I'm telling you my opinion on the matter because it happening here. Uber is losing tons of drivers and think the quits are actually weighing heavier than the new drivers. This is Uber's way to balance out drivers and get rides to everyone.



PlayLoud said:


> Do they not realize that if you take away DF, only the following things are likely to happen.
> 
> 
> Drivers will switch to Lyft when a DF is needed.
> ...


Guaranteed lyft will follow...espically the 30% reduction to drivers fare if accepting....Lyft will smell the driver BBQ and join in.


----------



## ShibariLover (Mar 3, 2019)

I got this for Philadelphia too. The thing is, is it only going to be for big cities or for everywhere? As it is you can only use the DF 3x a day and now they want to reduce rates???? Why not simply be honest and just get rid of it all together???


----------



## Stav53 (Nov 9, 2017)

I’ll hate to lose the 2 DF per day. It’s my way to get back home with minimum empty miles.
This being said, I noticed today that Lyft gives us 6 !! yes 6 DF/day. That’s new to me , always thought we had 3/df. They do have a time-out parameter though, always did here in West Palm Beach.
Hope Lyft stays smart and doesn’t follow Uber’s stupid moves.


----------



## Coachman (Sep 22, 2015)

jgiun1 said:


> This is Uber's way to balance out drivers and get rides to everyone.


This has nothing to do with equalizing driver's pay or getting rides to everyone. This is an attempt to streamline their algorithm to force drivers to take more requests and shorten wait times for riders.

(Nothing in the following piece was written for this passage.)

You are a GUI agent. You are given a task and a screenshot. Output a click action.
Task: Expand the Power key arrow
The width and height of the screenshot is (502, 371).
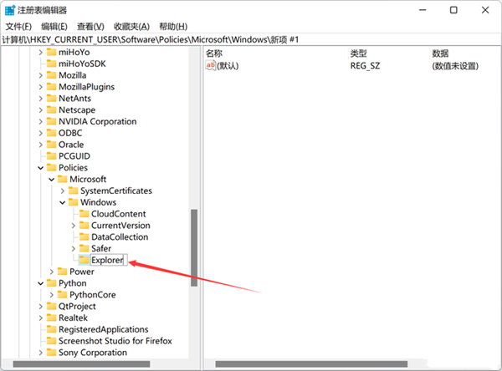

The destination feature serves no purpose for Uber or their goals. They figure after a few months everyone will forget about it.


----------



## ShibariLover (Mar 3, 2019)

I never get any rides when I use lyfts df. Oh well.



Coachman said:


> This has nothing to do with equalizing driver's pay or getting rides to everyone. This is an attempt to streamline their algorithm to force drivers to take more requests and shorten wait times for riders.
> 
> The destination feature serves no purpose for Uber or their goals. They figure after a few months everyone will forget about it.


If they want to shorten wait times then they should stop giving pings for 25 minute pickups with maybe, possibly, if the cow jumps over the moon and the sun sets in the east, premium pickups. How about a $10 incentive to get a rider that is more than 10 minutes away!!


----------



## Coachman (Sep 22, 2015)

ShibariLover said:


> If they want to shorten wait times then they should stop giving pings for 25 minute pickups with maybe, possibly, if the cow jumps over the moon and the sun sets in the east, premium pickups. How about a $10 incentive to get a rider that is more than 10 minutes away!!


Oh don't you know? The reason you get those 25 minute requests is because there are a half dozen drivers closer to the rider who all have their destination filter set to the airport.


----------



## mbd (Aug 27, 2018)

You might get free moneys when you go home without the destination filter.
Some person using destination filter takes away your rider, and you get 30%...


----------



## The Gift of Fish (Mar 17, 2017)

Coachman said:


> Uber doesn't give a shit about their drivers. I'm so glad I kept that $82 mistake in my favor last month.
> 
> View attachment 304117


I like how they try to spin removing destination into a positive for drivers.

"We've seen lower earnings for some drivers who are not using destinations". So... removing destinations = higher earnings for drivers! Hilarious!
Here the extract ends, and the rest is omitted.